Babam sol kolunu bitirdiğinde sağ koluna geçti ve rahat bir ifadeyle konuştu. "Konuşursan rahat bırakacağım."
Kerim neyle ilgili konuştuğumuzu anladığında başını hızla iki yana salladı. "Benim o olayla hiçbir alakam yok."
Babam yaptığı işi bitirerek Kerim'in önünde durdu ve onu baştan aşağıya süzdü. "Onu birazdan öğreneceğiz."
Kerim korkuyla duvarın dibine daha çok sindi ve titreyerek konuştu. "Ben hiçbir şey yapmadım."

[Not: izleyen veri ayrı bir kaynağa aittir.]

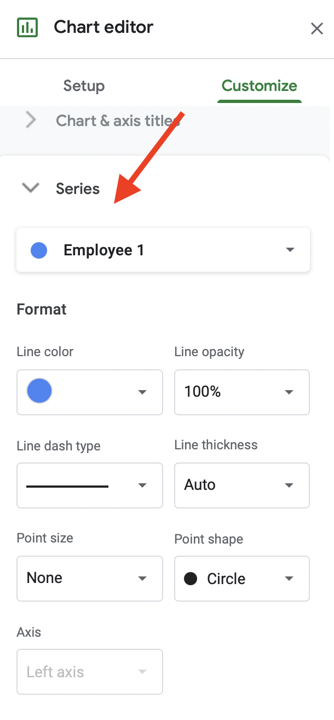Collapse the Series section chevron
The height and width of the screenshot is (720, 334).
click(31, 188)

Babam daha fazla dayanamadığında yumruğunu havaya kaldırdı Kerim'in ağzına geçirdi. Bende arkamda duran masaya yaslandım ve olanları izlemeye başladım.
⚡️⚡️⚡️
"Ağzını açmadığına inanamıyorum." Dedi babam direksiyonu sinirle sıkarak.
Gözlerimi düşünceyle ellerime çevirdim. Babamdan sonra bende hızımı alamamış ve birkaç kere çakmıştım. "Belki de gerçekten bir şey bilmiyordur."
Derin bir nefes vererek başını salladı. "Bana da öyle geliyor, ama yine de güvenemiyorum."
"Her şey fazla karışık, tam bir şeyler bulduk derken başka engellerle karşılaşıyoruz." Dedim sıkıntıyla iç çekerek.
Arabayı evin önünde durdurdu. "Yağmur'un telefonunu bir araştırsınlar. Bir şeyin çıkacağını sanmıyorum ama yine de bir bakalım."
Arabadan indik ve eve girdik. Salonda kimse yoktu ve ev sessizdi. İkimiz de yukarı çıktığımızda babam banyoya girdi. Bende kardeşlerimi görmek için bir kat daha çıktım.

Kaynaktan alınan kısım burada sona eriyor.